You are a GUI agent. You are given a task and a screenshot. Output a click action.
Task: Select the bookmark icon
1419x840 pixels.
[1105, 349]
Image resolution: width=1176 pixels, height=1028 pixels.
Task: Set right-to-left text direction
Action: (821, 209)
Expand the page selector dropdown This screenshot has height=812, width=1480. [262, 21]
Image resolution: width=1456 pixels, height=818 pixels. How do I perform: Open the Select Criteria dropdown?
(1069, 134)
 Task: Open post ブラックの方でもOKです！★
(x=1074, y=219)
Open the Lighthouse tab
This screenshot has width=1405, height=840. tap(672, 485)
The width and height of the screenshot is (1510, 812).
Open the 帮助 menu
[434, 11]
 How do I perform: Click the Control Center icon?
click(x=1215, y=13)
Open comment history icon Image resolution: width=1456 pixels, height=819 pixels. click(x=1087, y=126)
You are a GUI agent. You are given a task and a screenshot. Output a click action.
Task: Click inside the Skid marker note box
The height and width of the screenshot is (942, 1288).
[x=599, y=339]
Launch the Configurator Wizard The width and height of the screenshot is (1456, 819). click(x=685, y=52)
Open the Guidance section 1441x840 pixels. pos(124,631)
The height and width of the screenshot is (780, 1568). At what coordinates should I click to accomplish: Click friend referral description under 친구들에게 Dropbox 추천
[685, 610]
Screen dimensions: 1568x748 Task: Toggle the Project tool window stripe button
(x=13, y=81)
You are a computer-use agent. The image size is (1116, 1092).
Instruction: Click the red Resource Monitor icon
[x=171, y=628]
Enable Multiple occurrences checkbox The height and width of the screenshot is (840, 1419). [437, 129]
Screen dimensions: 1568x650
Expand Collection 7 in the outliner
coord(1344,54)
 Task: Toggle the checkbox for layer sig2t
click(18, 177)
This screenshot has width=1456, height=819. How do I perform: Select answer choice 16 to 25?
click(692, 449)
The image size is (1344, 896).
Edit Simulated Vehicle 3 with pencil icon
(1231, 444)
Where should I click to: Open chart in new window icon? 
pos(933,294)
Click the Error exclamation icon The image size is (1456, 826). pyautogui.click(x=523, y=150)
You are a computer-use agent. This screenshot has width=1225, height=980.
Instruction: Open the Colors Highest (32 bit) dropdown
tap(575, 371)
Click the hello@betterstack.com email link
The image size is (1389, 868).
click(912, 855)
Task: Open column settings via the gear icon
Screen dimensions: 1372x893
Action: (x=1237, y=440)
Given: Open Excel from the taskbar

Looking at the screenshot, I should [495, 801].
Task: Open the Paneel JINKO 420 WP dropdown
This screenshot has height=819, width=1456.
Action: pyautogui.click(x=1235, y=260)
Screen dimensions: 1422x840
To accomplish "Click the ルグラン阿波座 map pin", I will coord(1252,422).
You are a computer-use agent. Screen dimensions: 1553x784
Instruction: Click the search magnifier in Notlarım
::::::
Task statement — Restate all of the data above. Match it word for word.

Exercise result —
You are a GUI agent. You are given a task and a screenshot. Output a click action.
Task: Select the bookmark icon
1419x840 pixels.
[1105, 349]
Image resolution: width=1176 pixels, height=1028 pixels.
Task: Set right-to-left text direction
Action: (821, 209)
Expand the page selector dropdown This screenshot has height=812, width=1480. [262, 21]
Image resolution: width=1456 pixels, height=818 pixels. How do I perform: Open the Select Criteria dropdown?
(1069, 134)
 Task: Open post ブラックの方でもOKです！★
(x=1074, y=219)
Open the Lighthouse tab
This screenshot has width=1405, height=840. tap(672, 485)
The width and height of the screenshot is (1510, 812).
Open the 帮助 menu
[434, 11]
 How do I perform: Click the Control Center icon?
click(x=1215, y=13)
Open comment history icon Image resolution: width=1456 pixels, height=819 pixels. click(x=1087, y=126)
You are a GUI agent. You are given a task and a screenshot. Output a click action.
Task: Click inside the Skid marker note box
The height and width of the screenshot is (942, 1288).
[x=599, y=339]
Launch the Configurator Wizard The width and height of the screenshot is (1456, 819). click(x=685, y=52)
Open the Guidance section 1441x840 pixels. pos(124,631)
The height and width of the screenshot is (780, 1568). At what coordinates should I click to accomplish: Click friend referral description under 친구들에게 Dropbox 추천
[685, 610]
Screen dimensions: 1568x748 Task: Toggle the Project tool window stripe button
(x=13, y=81)
You are a computer-use agent. The image size is (1116, 1092).
Instruction: Click the red Resource Monitor icon
[x=171, y=628]
Enable Multiple occurrences checkbox The height and width of the screenshot is (840, 1419). [437, 129]
Screen dimensions: 1568x650
Expand Collection 7 in the outliner
coord(1344,54)
 Task: Toggle the checkbox for layer sig2t
click(18, 177)
This screenshot has width=1456, height=819. How do I perform: Select answer choice 16 to 25?
click(692, 449)
The image size is (1344, 896).
Edit Simulated Vehicle 3 with pencil icon
(1231, 444)
Where should I click to: Open chart in new window icon? 
pos(933,294)
Click the Error exclamation icon The image size is (1456, 826). pyautogui.click(x=523, y=150)
You are a computer-use agent. This screenshot has width=1225, height=980.
Instruction: Open the Colors Highest (32 bit) dropdown
tap(575, 371)
Click the hello@betterstack.com email link
The image size is (1389, 868).
click(912, 855)
Task: Open column settings via the gear icon
Screen dimensions: 1372x893
Action: (x=1237, y=440)
Given: Open Excel from the taskbar

Looking at the screenshot, I should [495, 801].
Task: Open the Paneel JINKO 420 WP dropdown
This screenshot has height=819, width=1456.
Action: pyautogui.click(x=1235, y=260)
Screen dimensions: 1422x840
To accomplish "Click the ルグラン阿波座 map pin", I will coord(1252,422).
You are a computer-use agent. Screen dimensions: 1553x784
Instruction: Click the search magnifier in Notlarım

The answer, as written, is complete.